Of course, that couldn’t be farther from the truth.
Yet I’ve heard from a few family members and friends who seem to believe there was something we could’ve done differently to avoid this diagnosis—or at least deal with it better now. I know the intention was not to offend us or hurt us, but it’s still hard to hear that, just maybe, we could’ve saved our son somehow… if ONLY we’d…
If we’d just put our son in daycare… or do it now—he would wake up to the glories of social interaction and learn to be just like other kids.
A Firm Hand
We’re far too laidback as parents.

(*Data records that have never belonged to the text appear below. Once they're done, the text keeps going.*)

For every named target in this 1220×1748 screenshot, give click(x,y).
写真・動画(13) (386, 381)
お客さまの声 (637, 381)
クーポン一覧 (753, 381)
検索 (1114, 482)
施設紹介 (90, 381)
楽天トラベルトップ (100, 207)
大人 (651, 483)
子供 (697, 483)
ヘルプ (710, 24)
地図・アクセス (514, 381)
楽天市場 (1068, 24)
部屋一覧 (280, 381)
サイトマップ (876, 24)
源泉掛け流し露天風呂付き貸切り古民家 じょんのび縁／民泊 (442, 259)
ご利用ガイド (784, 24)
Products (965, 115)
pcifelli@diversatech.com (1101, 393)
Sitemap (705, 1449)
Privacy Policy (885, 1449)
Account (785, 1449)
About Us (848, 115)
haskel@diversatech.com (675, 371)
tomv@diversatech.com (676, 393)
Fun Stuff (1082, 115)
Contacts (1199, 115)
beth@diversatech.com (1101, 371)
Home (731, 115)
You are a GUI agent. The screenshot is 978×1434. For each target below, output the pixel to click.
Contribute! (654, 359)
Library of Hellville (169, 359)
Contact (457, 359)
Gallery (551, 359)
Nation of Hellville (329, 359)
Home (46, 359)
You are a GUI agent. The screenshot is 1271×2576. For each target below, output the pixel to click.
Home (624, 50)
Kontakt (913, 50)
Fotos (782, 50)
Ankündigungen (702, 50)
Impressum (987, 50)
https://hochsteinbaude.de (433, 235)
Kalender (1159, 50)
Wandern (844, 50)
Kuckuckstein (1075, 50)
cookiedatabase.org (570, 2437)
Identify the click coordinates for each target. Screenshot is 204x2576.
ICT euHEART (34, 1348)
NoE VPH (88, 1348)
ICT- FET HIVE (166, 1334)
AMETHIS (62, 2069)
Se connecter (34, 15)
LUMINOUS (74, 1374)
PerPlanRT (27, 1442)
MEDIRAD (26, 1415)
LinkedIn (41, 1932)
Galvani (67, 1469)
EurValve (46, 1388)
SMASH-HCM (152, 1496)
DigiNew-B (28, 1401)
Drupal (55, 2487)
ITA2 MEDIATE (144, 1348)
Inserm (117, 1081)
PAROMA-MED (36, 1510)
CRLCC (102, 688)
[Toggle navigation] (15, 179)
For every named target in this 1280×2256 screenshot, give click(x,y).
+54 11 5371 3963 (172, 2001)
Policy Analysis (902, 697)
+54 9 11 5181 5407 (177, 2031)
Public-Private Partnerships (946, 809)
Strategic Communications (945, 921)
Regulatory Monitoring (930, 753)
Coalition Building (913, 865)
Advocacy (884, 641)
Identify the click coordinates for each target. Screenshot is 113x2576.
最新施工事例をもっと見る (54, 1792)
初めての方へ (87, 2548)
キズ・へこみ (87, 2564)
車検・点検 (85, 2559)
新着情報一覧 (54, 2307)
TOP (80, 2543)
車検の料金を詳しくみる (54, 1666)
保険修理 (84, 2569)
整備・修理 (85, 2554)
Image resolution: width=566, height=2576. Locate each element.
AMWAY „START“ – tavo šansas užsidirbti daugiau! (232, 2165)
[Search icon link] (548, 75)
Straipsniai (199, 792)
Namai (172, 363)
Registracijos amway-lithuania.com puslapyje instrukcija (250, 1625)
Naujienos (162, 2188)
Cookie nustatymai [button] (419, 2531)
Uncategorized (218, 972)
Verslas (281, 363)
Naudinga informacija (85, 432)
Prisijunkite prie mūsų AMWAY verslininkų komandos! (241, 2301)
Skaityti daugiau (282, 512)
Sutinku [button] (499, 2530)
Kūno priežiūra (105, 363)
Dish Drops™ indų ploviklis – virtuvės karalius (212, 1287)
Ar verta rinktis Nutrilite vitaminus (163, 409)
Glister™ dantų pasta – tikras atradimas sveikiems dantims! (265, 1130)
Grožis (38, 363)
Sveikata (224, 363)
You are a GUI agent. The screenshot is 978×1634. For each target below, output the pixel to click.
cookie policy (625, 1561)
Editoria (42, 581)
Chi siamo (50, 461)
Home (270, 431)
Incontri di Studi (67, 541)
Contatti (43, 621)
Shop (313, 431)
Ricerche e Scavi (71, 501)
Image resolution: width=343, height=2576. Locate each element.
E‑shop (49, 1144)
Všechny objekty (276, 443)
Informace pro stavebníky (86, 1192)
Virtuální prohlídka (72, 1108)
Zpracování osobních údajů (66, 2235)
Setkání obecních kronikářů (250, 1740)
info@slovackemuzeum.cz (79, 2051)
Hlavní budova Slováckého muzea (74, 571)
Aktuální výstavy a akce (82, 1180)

If we yelled at our son more, put him in timeout, got in his face, reasoned with him when he isn’t obeying, used a stronger tone of voice, demanded more of him when he was younger and/or punished him more strongly when he misbehaves, we would have a much more well adjusted little boy who wouldn’t be so tempted to wander off in public.
Exposure to Chemicals
We should have left the big city environment the minute we decided to have children. And had we avoided using the commercial baby wash and the chemical-laden pajamas and the household cleaners, he never would have ended up with autism. Then there are those dreaded vaccinations our pediatrician assured us were safe… or the makeup I wore while pregnant. Don’t even get me started on the pregnancy. I should have avoided dairy products. And ultrasounds. Yep. Ultrasounds cause autism.
The truth is—we don’t know what causes autism. Nobody does. Yes, they’re learning new things every day. Our environment most certainly plays a role—though it’s tough to pinpoint when or how or what.
Which—truth be told—makes me think twice. While I most certainly resent people who suggest we could have prevented this, I’m probably the guiltiest one of all. Maybe we could’ve done something to save my son from this lifelong condition for which there is no known cure.
What would we do differently?
The list is long and changes daily, but I think about it a lot. Will we change some things with a future baby? Probably. That fact alone makes me sad that I didn’t do better with my son (as if I could have known). Sadly, every single decision is in question – and I resent that, too. I envy the mom who gets to enjoy her children without that worry.
Until they know—without question—what causes autism and how we can fix it, I will always wonder. And worry.